PGAM5-Mediated PHB2 Dephosphorylation Contributes to Diabetic Cardiomyopathy by Disrupting Mitochondrial Quality Surveillance

Abstract

Disruption of the mitochondrial quality surveillance (MQS) system contributes to mitochondrial dysfunction in diabetic cardiomyopathy (DCM). In this study, we observed that cardiac expression of phosphoglycerate mutase 5 (PGAM5), a mitochondrial Ser/Thr protein phosphatase, is upregulated in mice with streptozotocin-induced DCM. Notably, DCM-related cardiac structural and functional deficits were negated in cardiomyocyte-specific Pgam5 knockout ( Pgam5 CKO ) mice. Hyperglycemic stress impaired adenosine triphosphate production, reduced respiratory activity, and prolonged mitochondrial permeability transition pore opening in acutely isolated neonatal cardiomyocytes from control Pgam5 f/f mice, and these effects were markedly prevented in cardiomyocytes from Pgam5 CKO mice.
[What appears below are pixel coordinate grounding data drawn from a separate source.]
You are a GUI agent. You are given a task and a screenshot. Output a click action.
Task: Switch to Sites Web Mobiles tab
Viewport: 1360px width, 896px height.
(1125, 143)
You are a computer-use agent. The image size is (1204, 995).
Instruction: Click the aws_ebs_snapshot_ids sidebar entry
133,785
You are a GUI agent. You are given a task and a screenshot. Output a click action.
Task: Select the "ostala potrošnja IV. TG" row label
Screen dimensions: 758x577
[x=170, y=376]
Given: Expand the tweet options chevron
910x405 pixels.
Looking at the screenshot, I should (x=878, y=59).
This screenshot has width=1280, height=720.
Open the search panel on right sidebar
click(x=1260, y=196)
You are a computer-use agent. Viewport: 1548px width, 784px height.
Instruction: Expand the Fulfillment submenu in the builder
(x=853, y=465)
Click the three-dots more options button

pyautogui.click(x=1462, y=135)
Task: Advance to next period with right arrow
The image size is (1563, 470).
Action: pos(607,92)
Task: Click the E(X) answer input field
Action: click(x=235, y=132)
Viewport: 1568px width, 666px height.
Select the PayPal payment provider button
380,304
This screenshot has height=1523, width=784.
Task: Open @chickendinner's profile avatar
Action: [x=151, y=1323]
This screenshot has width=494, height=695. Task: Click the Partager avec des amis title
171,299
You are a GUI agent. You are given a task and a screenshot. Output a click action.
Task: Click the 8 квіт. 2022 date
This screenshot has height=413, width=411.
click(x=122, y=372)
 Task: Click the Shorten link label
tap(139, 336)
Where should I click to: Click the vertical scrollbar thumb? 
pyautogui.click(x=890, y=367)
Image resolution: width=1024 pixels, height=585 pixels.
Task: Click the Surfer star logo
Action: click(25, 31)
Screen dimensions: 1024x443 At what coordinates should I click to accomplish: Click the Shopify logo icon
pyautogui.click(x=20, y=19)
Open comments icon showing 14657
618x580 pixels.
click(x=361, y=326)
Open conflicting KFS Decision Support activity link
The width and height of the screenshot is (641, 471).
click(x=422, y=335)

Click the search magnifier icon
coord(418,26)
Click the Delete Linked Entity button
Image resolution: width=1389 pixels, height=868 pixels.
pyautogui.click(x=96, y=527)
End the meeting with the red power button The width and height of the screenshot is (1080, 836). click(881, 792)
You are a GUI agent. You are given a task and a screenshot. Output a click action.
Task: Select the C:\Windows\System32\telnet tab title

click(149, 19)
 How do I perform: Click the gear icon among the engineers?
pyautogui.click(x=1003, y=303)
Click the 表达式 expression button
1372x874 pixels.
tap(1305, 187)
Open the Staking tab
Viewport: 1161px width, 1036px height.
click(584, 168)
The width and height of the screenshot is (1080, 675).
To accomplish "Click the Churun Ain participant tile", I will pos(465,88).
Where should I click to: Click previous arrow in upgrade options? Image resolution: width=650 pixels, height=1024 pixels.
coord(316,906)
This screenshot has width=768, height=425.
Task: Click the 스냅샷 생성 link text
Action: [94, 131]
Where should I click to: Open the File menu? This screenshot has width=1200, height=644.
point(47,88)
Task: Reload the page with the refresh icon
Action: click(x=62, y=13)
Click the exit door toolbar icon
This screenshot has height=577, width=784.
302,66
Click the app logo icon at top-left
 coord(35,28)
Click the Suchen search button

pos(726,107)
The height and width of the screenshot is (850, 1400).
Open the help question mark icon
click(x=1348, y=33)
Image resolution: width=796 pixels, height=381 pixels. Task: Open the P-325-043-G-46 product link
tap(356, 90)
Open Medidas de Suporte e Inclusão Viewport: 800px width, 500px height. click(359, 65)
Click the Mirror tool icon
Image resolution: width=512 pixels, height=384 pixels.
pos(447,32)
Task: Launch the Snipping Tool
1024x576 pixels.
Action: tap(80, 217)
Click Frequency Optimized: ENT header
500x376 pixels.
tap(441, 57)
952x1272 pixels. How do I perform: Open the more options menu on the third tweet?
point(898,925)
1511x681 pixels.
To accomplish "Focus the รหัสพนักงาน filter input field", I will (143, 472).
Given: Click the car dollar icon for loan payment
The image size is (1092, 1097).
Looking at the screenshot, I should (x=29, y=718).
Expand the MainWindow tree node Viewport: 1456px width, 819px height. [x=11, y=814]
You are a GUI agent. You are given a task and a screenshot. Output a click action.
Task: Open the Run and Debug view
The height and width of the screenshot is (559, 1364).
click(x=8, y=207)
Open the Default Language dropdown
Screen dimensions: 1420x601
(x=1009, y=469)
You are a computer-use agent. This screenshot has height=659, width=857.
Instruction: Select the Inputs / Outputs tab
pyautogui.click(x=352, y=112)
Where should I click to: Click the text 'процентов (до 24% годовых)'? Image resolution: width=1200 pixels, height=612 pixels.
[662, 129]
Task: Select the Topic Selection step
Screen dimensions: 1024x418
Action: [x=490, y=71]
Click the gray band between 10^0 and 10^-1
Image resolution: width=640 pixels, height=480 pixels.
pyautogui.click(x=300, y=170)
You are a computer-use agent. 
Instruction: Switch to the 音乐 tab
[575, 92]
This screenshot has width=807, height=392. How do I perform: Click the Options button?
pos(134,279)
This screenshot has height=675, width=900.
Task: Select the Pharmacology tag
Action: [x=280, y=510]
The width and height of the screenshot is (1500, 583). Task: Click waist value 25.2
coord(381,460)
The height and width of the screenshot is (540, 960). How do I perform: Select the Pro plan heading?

Likewise, three main MQS-governed processes—namely, mitochondrial fission/fusion cycling, mitophagy, and biogenesis—were disrupted by hyperglycemia in Pgam5 f/f , but not in Pgam5 CKO , cardiomyocytes. On the basis of bioinformatics prediction of interaction between PGAM5 and prohibitin 2 (PHB2), an inner mitochondrial membrane-associated scaffolding protein, co-immunoprecipitation, and immunoblot assays demonstrated that PGAM5 dephosphorylates PHB2 on Ser91. Transfection of cardiomyocytes with phosphodefective or phosphomimetic Ser91 mutants of PHB2 confirmed a critical role for PGAM5-mediated dephosphorylation of PHB2 in mitochondrial dysfunction associated with hyperglycemic stress. Furthermore, knockin mice expressing phosphomimetic PHB2 S91D were resistant to diabetes-induced cardiac dysfunction. Our findings highlight the PGAM-PHB2 axis as a novel and critical regulator of mitochondrial dysfunction in DCM.